• [DO THIS]:
Give the lines below as a JSON list of strings, with one string per line and blank lines omitted.

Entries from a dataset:

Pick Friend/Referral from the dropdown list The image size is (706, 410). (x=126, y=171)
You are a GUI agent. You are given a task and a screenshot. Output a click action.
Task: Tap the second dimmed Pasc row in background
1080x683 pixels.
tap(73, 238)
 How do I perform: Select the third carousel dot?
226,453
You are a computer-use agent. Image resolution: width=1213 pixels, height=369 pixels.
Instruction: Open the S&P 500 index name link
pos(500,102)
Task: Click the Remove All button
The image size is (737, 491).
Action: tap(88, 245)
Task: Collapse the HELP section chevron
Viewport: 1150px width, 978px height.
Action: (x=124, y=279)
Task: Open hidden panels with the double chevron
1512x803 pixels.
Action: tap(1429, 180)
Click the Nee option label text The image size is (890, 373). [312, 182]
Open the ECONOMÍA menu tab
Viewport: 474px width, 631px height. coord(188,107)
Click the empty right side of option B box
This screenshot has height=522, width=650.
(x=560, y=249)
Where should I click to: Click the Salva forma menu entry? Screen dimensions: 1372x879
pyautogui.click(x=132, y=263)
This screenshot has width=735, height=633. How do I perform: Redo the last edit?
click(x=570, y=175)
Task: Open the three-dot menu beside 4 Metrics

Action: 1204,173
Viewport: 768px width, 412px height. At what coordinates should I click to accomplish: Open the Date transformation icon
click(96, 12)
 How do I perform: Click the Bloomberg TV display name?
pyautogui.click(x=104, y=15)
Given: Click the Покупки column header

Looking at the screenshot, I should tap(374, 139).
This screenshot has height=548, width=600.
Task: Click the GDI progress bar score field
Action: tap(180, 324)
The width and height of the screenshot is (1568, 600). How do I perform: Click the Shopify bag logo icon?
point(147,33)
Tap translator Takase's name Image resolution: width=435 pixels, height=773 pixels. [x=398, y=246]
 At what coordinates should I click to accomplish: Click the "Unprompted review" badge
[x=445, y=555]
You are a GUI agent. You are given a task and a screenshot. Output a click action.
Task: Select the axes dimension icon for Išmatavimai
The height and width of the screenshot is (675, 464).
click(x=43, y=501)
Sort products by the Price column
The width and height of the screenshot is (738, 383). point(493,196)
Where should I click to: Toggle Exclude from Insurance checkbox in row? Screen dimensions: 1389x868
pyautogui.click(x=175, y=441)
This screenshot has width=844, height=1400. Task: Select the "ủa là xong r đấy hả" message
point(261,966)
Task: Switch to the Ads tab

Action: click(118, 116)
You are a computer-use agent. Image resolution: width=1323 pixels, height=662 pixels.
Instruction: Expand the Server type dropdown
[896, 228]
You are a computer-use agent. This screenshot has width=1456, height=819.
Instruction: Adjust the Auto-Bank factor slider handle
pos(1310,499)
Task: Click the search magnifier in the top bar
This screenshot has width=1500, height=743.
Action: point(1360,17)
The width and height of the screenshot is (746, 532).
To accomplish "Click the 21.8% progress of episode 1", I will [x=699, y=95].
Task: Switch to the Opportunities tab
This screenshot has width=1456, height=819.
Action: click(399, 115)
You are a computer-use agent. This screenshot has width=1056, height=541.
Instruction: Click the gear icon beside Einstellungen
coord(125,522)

• [WORKED SOLUTION]:
[
  "Pick Friend/Referral from the dropdown list The image size is (706, 410). (x=126, y=171)",
  "You are a GUI agent. You are given a task and a screenshot. Output a click action.",
  "Task: Tap the second dimmed Pasc row in background",
  "1080x683 pixels.",
  "tap(73, 238)",
  " How do I perform: Select the third carousel dot?",
  "226,453",
  "You are a computer-use agent. Image resolution: width=1213 pixels, height=369 pixels.",
  "Instruction: Open the S&P 500 index name link",
  "pos(500,102)",
  "Task: Click the Remove All button",
  "The image size is (737, 491).",
  "Action: tap(88, 245)",
  "Task: Collapse the HELP section chevron",
  "Viewport: 1150px width, 978px height.",
  "Action: (x=124, y=279)",
  "Task: Open hidden panels with the double chevron",
  "1512x803 pixels.",
  "Action: tap(1429, 180)",
  "Click the Nee option label text The image size is (890, 373). [312, 182]",
  "Open the ECONOMÍA menu tab",
  "Viewport: 474px width, 631px height. coord(188,107)",
  "Click the empty right side of option B box",
  "This screenshot has height=522, width=650.",
  "(x=560, y=249)",
  "Where should I click to: Click the Salva forma menu entry? Screen dimensions: 1372x879",
  "pyautogui.click(x=132, y=263)",
  "This screenshot has width=735, height=633. How do I perform: Redo the last edit?",
  "click(x=570, y=175)",
  "Task: Open the three-dot menu beside 4 Metrics",
  "Action: 1204,173",
  "Viewport: 768px width, 412px height. At what coordinates should I click to accomplish: Open the Date transformation icon",
  "click(96, 12)",
  " How do I perform: Click the Bloomberg TV display name?",
  "pyautogui.click(x=104, y=15)",
  "Given: Click the Покупки column header",
  "Looking at the screenshot, I should tap(374, 139).",
  "This screenshot has height=548, width=600.",
  "Task: Click the GDI progress bar score field",
  "Action: tap(180, 324)",
  "The width and height of the screenshot is (1568, 600). How do I perform: Click the Shopify bag logo icon?",
  "point(147,33)",
  "Tap translator Takase's name Image resolution: width=435 pixels, height=773 pixels. [x=398, y=246]",
  " At what coordinates should I click to accomplish: Click the \"Unprompted review\" badge",
  "[x=445, y=555]",
  "You are a GUI agent. You are given a task and a screenshot. Output a click action.",
  "Task: Select the axes dimension icon for Išmatavimai",
  "The height and width of the screenshot is (675, 464).",
  "click(x=43, y=501)",
  "Sort products by the Price column",
  "The width and height of the screenshot is (738, 383). point(493,196)",
  "Where should I click to: Toggle Exclude from Insurance checkbox in row? Screen dimensions: 1389x868",
  "pyautogui.click(x=175, y=441)",
  "This screenshot has width=844, height=1400. Task: Select the \"ủa là xong r đấy hả\" message",
  "point(261,966)",
  "Task: Switch to the Ads tab",
  "Action: click(118, 116)",
  "You are a computer-use agent. Image resolution: width=1323 pixels, height=662 pixels.",
  "Instruction: Expand the Server type dropdown",
  "[896, 228]",
  "You are a computer-use agent. This screenshot has width=1456, height=819.",
  "Instruction: Adjust the Auto-Bank factor slider handle",
  "pos(1310,499)",
  "Task: Click the search magnifier in the top bar",
  "This screenshot has width=1500, height=743.",
  "Action: point(1360,17)",
  "The width and height of the screenshot is (746, 532).",
  "To accomplish \"Click the 21.8% progress of episode 1\", I will [x=699, y=95].",
  "Task: Switch to the Opportunities tab",
  "This screenshot has width=1456, height=819.",
  "Action: click(399, 115)",
  "You are a computer-use agent. This screenshot has width=1056, height=541.",
  "Instruction: Click the gear icon beside Einstellungen",
  "coord(125,522)"
]